Supreme Court restores mifepristone access through May 11
Justice Alito's administrative stay blocks a 5th Circuit ruling that would have restricted mail-order and remote prescriptions for the drug, which accounts for more than half of U.S. abortions.
May 4th 2026 · United States
The Supreme Court temporarily restored broad access to the abortion pill mifepristone on Monday, with Justice Samuel Alito issuing an administrative stay that allows women to obtain the medication at pharmacies or through the mail without an in-person doctor's visit. The order, which came in response to emergency appeals from drug manufacturers Danco Laboratories and GenBioPro, blocked a ruling from the U.S. Court of Appeals for the 5th Circuit that had threatened to restrict how the pill could be dispensed. Alito's stay will remain in effect until May 11 while the court considers the case more fully and both sides submit responses. The 5th Circuit ruling on Friday temporarily blocked a 2023 Food and Drug Administration regulation that allowed mifepristone to be prescribed remotely and sent through the mail. Louisiana state officials had challenged the rule after the state banned abortion following the Supreme Court's 2022 decision overturning Roe v. Wade, arguing that the FDA's action undermined its laws protecting unborn life and caused the state to spend Medicaid funds on emergency care for women experiencing complications from the drug.
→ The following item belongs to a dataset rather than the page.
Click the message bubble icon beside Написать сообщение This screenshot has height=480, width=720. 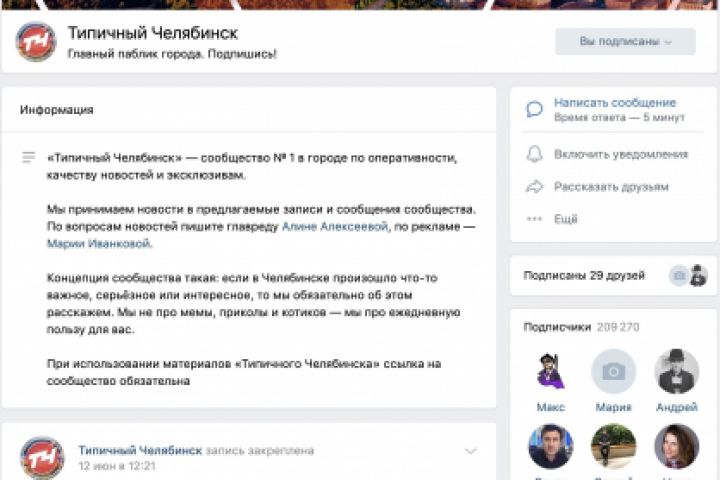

The appeals court found that Louisiana had legal standing to sue because its Medicaid program covered emergency-room care for two affected women, and it noted that "every abortion facilitated by FDA's action cancels Louisiana's ban on medical abortions." Medication abortion, which typically combines mifepristone with a second drug called misoprostol, accounts for the majority of abortions performed in the United States. The availability of these pills has been critical in blunting the impact of abortion bans enacted by Republican-led states since the Dobbs decision. Danco warned that the 5th Circuit's ruling created "immediate confusion and upheaval" for patients and providers, while GenBioPro said it had "unleashed regulatory chaos" and threatened to abruptly cut off access nationwide, including in states where abortion remains legal. This marks the second time the Supreme Court has addressed mifepristone's availability, having unanimously ruled in 2024 that anti-abortion doctors and medical groups lacked legal standing to challenge the FDA's regulations on the drug.